The problem for the National Organization for Marriage, which was busy crowing over the results that did come in, is that many of the towns that had this come up actually voted to table the whole issue instead of voting. While those who oppose marriage equality did win the support of the majority of the towns where the vote was held, it ended up amounting far fewer than the one hundred towns that were suppose to vote on this issue. According to the tally, fifty-three towns voted to support the lobbying effort, twenty-three opposed it, and twenty tabled it. In essence, a bare majority of the towns that had this before them voted in favor of it, and the ninety-six towns which had it before them represent a small minority of the entirety of New Hampshire.
The organization pushing this was Let New Hampshire Vote, which has sought to push this into the public voting sphere just like similar organizations have in Maine and the National Organization for Marriage is trying to do in Washington, DC. Of course, in New Hampshire, getting an amendment on their constitution is nearly impossible since it requires a super majority of the voters to get it through. Most marriage amendments have gone through by the barest of majorities, and the voter veto in Maine was 52% to 48%.
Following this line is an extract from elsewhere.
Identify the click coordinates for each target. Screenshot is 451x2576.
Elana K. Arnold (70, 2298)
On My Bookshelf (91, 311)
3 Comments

The ballot measure also had one other major problem. It is non-binding. This vote has no legal force because the state has no petition system for amendments the way, say, California does. Indeed, this is a major problem for groups like NOM and their off shoots. Many states do not have ways by which people can put amendments on the ballot outside the South and California. This makes it very hard to roll marriage equality laws back in many places that finally do allow it.
While NOM is busy crowing about how New Hampshire voted in favor of banning marriage equality, the fact that the number of people represented by the fifty-three towns that did vote for it represent less than one percent of the New Hampshire population is something that they have chosen to gloss over.
It was Gretchen Cherington of Plainfield, NH who made the best statement among all of those that day. The mother of a straight son and a lesbian daughter, Ms Cherington stated “Gay and lesbian people suffer not because of who they are but because of who we are.”